Hauck-Scholz erläutert im Folgenden den GEW-eigenen Entwurf zum WissZeitVG. Das Sonderrecht für Befristungen sei 1985 eingeführt worden. Damit sollten einerseits Befristung möglich gemacht werden, sie sollten aber gleichzeitig nicht ins Unendliche führen (5 Jahre) und sollten für die Hochschulverwaltungen relativ einfach zu handhaben sein. Die Rechtssprechung machte daraus, dass 5 Jahre jeweils pro Befristung – und zwar pro Hochschule – möglich sein sollten. Die Folge daraus war der bekannte Befristungstourimus, nach der Logik „nimmst du meinen Mitarbeiter, nehme ich deinen Mitarbeiter“.
Einen Sachgrund finden und formulieren zu können, sei immer sehr kompliziert gewesen. Sei in der Beschäftigung dann von der definierten Aufgabe einmal abgewichen worden, dann war damit der Befristungsgrund verletzt und somit ungültig geworden und die Person war umgehend entfristet.

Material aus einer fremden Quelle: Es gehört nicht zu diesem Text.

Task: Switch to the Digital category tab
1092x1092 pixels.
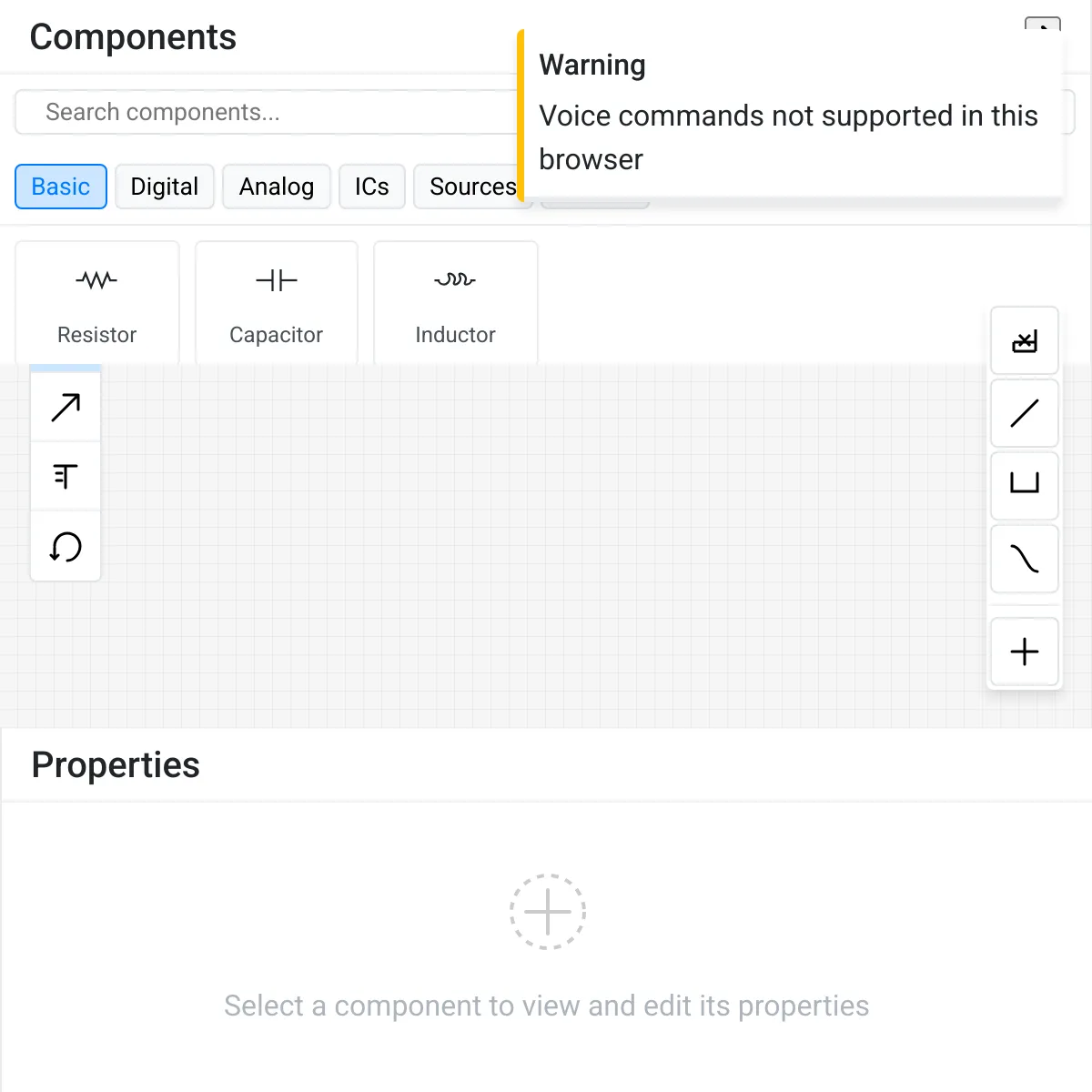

Und weil der Sachgrund so kompliziert war, habe man im WissZeitVG sehr großzügige Qualifizierungszeiten eingeführt. Drittmittel wurden als Befristungsgrund mit in das Gesetz hineingeschrieben. Diese müssten nun aber wieder raus. Nun sollen Daueraufgaben weder nach WissZeitVG noch nach Teilzeitbefristungsgesetz möglich sein. Einige Landesgesetze hätten die LfBAs auch zu wissenschaftlichem Personal gemacht, einige Gerichte hätten das anders gesehen. Nichtwissenschaftliches Personal soll nun nicht mehr als Drittmittelpersonal gezählt werden können, weil es zur Infrastruktur der Hochschule gehöre. Im GEW-eigenen Entwurf des WissZeitVG wird die Qualifizierung zum Sachgrund erklärt. In diesen Arbeitsverträgen sollen nun 50 Prozent der Arbeitszeit für die eigene Qualifizierung vorgesehen werden. Der GEW-eigene Entwurf soll eine Befristung nach der Promotion nur noch möglich machen, wenn damit eine Tenure Track - Option verbunden ist (das verabredete Qualifizierungsziel soll begutachtet und anschließend soll die Entfristung vorgenommen werden). Die Mindestvertragslaufzeit für Promotionsstellen soll drei Jahre sein, für Drittmittelstellen der jeweilige Projektzeitraum. Derzeit sei die familienpolitische Komponente noch vom Willen des Arbeitgebers abhängig, der GEW-eigenen Entwurf fordert eine automatische Verlängerung um zwei Jahre.